During our investigation into an optimised training sample, we assumed
that every training object has the correct class label. Spectroscopy is a
reliable method to confirm object classification and is used to define our
training sample. However, it is not necessarily perfect and we therefore
consider the impact of potential misclassifications of training objects.
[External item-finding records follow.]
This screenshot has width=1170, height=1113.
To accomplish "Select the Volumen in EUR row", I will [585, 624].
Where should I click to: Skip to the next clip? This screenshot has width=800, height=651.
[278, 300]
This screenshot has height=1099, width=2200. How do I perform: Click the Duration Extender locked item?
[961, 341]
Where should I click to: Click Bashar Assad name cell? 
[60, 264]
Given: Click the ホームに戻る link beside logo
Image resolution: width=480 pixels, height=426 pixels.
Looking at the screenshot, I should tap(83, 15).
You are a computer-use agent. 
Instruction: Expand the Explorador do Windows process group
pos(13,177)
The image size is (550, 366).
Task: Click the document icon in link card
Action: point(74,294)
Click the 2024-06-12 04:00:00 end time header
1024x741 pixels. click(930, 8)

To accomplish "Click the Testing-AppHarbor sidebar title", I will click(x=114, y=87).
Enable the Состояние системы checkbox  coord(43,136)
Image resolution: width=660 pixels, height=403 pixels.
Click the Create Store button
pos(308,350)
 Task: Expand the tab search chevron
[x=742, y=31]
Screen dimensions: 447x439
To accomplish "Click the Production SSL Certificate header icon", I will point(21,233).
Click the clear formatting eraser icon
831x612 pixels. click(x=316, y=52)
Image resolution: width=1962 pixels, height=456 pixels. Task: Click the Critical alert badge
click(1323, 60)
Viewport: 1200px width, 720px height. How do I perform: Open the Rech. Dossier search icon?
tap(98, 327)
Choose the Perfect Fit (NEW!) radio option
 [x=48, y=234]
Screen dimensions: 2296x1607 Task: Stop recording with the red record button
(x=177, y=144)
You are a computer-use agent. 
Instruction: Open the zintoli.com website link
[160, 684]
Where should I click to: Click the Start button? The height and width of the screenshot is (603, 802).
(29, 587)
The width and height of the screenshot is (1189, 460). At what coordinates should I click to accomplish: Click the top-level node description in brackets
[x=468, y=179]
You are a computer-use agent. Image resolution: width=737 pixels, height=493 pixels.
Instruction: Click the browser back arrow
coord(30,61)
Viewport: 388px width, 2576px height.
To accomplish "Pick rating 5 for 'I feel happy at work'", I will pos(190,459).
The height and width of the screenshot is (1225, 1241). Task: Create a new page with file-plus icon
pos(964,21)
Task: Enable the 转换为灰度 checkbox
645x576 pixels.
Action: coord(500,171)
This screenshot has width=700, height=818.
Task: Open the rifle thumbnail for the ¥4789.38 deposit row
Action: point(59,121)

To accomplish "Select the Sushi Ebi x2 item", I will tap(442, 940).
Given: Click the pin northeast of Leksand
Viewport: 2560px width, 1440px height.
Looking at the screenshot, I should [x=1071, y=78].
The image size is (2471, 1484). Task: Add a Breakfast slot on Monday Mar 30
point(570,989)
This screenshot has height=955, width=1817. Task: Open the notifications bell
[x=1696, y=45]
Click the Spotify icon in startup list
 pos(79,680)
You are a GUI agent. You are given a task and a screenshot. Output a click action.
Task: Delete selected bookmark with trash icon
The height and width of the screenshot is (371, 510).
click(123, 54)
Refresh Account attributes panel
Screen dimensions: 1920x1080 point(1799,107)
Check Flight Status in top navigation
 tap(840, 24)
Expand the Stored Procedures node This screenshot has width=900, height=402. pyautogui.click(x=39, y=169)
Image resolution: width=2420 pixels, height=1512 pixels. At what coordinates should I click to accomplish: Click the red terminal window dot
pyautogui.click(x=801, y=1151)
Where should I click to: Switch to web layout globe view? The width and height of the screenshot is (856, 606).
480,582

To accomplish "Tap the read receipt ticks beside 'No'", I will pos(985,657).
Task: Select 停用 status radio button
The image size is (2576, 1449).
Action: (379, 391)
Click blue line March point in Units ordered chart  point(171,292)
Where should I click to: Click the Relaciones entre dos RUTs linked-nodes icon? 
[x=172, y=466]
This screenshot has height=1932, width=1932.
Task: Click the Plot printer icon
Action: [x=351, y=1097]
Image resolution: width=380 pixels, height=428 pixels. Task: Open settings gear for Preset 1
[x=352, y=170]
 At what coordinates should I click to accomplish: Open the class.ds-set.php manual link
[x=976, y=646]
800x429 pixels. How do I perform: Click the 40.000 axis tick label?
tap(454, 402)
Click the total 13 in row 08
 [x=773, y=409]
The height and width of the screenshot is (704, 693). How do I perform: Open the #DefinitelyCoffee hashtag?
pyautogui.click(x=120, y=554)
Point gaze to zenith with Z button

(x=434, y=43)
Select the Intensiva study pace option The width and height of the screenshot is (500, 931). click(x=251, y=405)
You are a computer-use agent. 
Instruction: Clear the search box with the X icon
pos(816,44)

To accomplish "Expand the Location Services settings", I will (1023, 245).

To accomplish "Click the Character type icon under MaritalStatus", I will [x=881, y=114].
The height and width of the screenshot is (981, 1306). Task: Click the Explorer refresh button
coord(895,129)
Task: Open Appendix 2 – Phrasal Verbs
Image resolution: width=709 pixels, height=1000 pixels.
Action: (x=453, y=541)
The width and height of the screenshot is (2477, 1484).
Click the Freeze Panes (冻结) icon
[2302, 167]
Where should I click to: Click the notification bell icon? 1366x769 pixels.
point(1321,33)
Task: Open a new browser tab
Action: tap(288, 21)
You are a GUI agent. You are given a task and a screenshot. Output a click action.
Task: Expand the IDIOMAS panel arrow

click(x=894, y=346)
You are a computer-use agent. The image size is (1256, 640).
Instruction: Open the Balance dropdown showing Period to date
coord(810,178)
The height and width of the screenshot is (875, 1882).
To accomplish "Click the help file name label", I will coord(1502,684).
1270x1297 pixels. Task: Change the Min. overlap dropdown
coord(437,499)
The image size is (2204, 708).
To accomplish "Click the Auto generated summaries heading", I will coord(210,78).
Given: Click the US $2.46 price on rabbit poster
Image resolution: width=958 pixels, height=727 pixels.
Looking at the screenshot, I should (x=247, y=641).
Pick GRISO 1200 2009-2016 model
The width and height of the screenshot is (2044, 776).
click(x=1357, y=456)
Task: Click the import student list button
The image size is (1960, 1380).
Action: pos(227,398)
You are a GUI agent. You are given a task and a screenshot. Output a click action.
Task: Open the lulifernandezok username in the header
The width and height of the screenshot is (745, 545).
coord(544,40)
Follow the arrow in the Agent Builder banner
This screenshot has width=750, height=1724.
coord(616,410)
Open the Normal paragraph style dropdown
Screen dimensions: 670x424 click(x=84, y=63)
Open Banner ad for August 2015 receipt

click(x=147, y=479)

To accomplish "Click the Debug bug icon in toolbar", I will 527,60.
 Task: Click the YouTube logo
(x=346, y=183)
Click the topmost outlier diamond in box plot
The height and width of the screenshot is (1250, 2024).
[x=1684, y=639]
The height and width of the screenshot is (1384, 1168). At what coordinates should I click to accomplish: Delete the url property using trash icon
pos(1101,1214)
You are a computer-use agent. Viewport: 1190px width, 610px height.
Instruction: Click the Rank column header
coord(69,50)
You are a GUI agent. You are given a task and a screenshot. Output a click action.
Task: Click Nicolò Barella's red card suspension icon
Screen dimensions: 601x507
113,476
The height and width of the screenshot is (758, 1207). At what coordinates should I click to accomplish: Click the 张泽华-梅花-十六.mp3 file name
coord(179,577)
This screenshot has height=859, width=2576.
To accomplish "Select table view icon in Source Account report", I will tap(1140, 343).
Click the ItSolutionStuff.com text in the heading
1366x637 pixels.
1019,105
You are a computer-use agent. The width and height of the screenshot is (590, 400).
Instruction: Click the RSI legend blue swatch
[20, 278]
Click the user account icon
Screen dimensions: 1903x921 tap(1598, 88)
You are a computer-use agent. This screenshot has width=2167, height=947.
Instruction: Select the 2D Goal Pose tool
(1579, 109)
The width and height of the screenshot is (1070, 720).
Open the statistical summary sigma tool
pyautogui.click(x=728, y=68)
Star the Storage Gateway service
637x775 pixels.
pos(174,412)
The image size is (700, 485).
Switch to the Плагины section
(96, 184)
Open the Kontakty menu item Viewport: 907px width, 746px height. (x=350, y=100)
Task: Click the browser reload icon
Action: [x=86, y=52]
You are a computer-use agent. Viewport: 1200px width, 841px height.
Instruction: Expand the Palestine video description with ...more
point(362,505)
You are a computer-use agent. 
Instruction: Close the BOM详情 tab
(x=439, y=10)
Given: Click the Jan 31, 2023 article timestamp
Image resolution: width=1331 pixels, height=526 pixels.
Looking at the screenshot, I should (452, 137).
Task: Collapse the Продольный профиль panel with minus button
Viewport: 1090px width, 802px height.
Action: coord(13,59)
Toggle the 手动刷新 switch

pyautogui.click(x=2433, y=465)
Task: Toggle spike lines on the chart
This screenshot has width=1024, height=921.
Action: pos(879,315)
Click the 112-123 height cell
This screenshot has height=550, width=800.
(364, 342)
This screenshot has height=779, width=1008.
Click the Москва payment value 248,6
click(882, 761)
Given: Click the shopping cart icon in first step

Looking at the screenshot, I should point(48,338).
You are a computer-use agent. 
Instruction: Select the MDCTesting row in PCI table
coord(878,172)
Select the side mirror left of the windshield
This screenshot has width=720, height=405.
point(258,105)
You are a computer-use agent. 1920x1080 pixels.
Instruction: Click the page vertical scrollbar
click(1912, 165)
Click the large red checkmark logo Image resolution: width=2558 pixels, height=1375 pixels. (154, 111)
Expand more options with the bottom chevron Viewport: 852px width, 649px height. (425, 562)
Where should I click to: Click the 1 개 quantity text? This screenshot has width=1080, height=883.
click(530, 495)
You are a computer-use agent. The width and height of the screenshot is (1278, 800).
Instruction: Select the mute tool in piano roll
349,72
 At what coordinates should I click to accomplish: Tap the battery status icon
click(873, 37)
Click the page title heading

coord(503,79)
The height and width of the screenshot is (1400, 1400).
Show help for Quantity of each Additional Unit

Taking the predicted error rates in spectroscopic classification from the
literature, we apply contamination to a TiDES training sample using
simulated LSST data. With the recurrent neural network from the
software SuperNNova, we determine appropriate hyperparameters
using a perfect, uncontaminated TiDES training sample and then
train a model on its contaminated counterpart to study its effects
on photometric classification. We find that a contaminated training
sample produces very little difference in classification performance, even
when increasing contamination to 5%. Contamination causes more
objects of both Type Ia and non-Ia to be classified as Ia, increasing
efficiency, but decreasing purity, with changes of less than 1% on
average. Similarly, we see a decrease of 0.1% in average accuracy, and
no clear difference in AUC score, only varying at the fourth significant
figure. These results are promising for photometric classification.
Contaminated training appears to have little impact and propagation
to cosmological measurements is expected to be minimal.
In a separate study, we apply deep learning to data in the European
Southern Observatory (ESO) archive using an autoencoder neural
network with the aim of improving similarity-based searches using the
network's own interpretation of the data. We train the network to
reconstruct stellar spectra by passing them through an information
bottleneck, creating a low-dimensional representation of the data. We
find that this representation includes several informative dimensions
and, comparing to known astrophysical labels, see clear correlations
for two key nodes; the network learns concepts of radial velocity and
effective temperature, completely unsupervised. The interpretation
of the other informative nodes appears ambiguous, leaving room for
future investigation.

The results presented in this thesis emphasise the practical capabilities
of AI in an astronomical context: Classification of astrophysical objects
can be conducted through supervised learning using known labels, as
well as unsupervised learning in a physics-agnostic process.